Live Text: Here's how to copy and paste text from a photo

1. Make sure your iPhone is running iOS 15 or later.

2. Point the camera at a subject that has any text you want to copy. You'll know Live Text has kicked in once you see a yellow outline around the text.

3. Tap on the Live Text icon on the bottom right corner of the picture to interact with any text in the frame.

4. Select the text you want to copy by pressing down like you would in Notes or a text message.

5. Hit Copy.

6. Paste this text into another app like Gmail or Notes.

Much like Google Lens, Live Text can also search for text in images stored in the Photos app. For instance, if there's a phone number in an image, you can tap it to dial the number, or if there's a French word, you can translate it to English. 

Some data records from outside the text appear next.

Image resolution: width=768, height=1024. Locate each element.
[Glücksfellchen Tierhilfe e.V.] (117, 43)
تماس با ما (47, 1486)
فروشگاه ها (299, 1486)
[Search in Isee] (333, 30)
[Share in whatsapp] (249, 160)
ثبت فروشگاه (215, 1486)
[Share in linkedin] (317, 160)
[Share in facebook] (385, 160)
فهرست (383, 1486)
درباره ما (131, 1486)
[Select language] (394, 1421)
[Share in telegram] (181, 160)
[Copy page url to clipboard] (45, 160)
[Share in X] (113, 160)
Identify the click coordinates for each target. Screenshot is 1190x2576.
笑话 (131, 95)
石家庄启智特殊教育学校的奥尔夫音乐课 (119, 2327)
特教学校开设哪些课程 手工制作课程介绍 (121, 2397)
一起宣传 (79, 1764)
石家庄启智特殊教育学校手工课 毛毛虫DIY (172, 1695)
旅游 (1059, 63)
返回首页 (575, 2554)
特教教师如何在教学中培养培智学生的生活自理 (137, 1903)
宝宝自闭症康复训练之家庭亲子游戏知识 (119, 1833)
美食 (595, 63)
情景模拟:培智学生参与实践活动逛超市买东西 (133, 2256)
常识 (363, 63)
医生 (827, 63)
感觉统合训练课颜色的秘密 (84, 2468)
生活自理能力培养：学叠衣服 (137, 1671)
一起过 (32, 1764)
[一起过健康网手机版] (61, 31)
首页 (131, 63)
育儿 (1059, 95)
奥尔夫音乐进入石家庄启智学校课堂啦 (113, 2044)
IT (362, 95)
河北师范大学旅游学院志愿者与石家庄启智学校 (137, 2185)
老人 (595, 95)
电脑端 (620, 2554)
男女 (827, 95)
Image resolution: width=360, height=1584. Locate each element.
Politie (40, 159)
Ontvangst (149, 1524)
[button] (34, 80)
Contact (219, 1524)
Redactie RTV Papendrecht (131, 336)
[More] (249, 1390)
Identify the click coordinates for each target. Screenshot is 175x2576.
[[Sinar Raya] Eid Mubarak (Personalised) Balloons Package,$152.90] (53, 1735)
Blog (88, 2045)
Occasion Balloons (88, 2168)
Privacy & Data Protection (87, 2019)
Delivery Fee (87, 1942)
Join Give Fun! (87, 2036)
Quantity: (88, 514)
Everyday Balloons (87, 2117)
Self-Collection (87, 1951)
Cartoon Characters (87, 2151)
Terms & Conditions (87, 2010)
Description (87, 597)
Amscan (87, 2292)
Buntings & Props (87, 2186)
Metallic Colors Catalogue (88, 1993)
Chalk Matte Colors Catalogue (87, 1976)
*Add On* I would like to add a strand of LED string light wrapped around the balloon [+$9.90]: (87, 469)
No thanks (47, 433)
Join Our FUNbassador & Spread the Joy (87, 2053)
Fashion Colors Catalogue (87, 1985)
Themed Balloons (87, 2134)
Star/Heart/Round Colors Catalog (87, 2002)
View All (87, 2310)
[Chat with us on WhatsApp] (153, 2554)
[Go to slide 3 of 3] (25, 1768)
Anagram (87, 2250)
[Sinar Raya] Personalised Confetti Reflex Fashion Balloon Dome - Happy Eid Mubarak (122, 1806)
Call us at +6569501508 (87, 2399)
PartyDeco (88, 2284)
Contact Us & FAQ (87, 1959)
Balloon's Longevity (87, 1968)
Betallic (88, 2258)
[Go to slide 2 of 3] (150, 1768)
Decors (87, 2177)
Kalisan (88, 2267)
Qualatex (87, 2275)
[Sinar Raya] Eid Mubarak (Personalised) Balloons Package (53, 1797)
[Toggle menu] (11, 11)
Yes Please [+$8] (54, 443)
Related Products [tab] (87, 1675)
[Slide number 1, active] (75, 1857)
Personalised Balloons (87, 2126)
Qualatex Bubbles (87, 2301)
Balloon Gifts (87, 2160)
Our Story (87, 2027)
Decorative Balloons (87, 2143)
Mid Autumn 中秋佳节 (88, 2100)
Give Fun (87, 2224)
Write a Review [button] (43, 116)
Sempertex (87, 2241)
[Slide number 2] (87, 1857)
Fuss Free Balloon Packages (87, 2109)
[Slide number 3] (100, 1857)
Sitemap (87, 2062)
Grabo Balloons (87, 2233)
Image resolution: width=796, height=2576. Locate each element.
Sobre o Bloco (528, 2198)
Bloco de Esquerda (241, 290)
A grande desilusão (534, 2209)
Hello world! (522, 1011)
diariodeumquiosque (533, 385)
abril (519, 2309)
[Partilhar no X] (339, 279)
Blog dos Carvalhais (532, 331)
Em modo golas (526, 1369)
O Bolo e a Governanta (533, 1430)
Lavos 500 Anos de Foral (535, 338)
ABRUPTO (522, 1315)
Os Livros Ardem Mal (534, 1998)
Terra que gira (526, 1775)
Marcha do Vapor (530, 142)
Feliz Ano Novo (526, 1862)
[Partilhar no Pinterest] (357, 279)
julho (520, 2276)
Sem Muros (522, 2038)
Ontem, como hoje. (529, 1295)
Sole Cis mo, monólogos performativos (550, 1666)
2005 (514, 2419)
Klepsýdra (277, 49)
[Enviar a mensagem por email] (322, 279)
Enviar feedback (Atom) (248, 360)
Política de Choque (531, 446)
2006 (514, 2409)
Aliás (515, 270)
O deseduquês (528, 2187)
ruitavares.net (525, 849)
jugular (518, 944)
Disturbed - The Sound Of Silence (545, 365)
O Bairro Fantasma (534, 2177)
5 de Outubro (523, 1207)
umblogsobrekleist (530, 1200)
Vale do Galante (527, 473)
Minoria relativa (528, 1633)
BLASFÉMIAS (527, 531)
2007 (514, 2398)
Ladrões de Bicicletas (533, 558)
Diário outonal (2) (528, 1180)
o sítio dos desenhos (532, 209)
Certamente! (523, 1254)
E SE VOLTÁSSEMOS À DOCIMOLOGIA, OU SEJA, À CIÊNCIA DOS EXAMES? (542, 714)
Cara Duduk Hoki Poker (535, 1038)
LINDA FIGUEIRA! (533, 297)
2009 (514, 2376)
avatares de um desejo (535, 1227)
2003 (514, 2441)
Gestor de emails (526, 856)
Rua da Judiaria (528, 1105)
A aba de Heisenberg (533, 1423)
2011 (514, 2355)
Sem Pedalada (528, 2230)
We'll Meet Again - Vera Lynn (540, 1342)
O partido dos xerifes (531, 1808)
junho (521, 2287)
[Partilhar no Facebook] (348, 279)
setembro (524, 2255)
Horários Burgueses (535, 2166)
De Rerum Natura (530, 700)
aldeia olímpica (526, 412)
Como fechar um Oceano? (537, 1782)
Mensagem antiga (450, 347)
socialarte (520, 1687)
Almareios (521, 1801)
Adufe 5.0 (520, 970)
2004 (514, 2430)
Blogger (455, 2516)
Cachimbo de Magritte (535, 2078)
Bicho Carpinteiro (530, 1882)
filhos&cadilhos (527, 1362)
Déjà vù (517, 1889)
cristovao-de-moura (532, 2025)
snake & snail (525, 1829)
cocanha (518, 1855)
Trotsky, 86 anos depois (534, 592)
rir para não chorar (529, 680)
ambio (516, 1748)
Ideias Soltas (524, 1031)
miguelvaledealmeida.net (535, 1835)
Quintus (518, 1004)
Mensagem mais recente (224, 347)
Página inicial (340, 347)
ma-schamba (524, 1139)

Copying and pasting text from an image isn't exactly a new feature for smartphones. Android users might already be familiar with this functionality thanks to Google Lens. However, Live Text is a little different from Google Lens in that you can use it in real time with your camera to select, copy and paste text, as the iPhone is trained to recognize useful information. As I said earlier, it makes for a helpful productivity tool for copying handwritten notes or text from images and then digitizing them.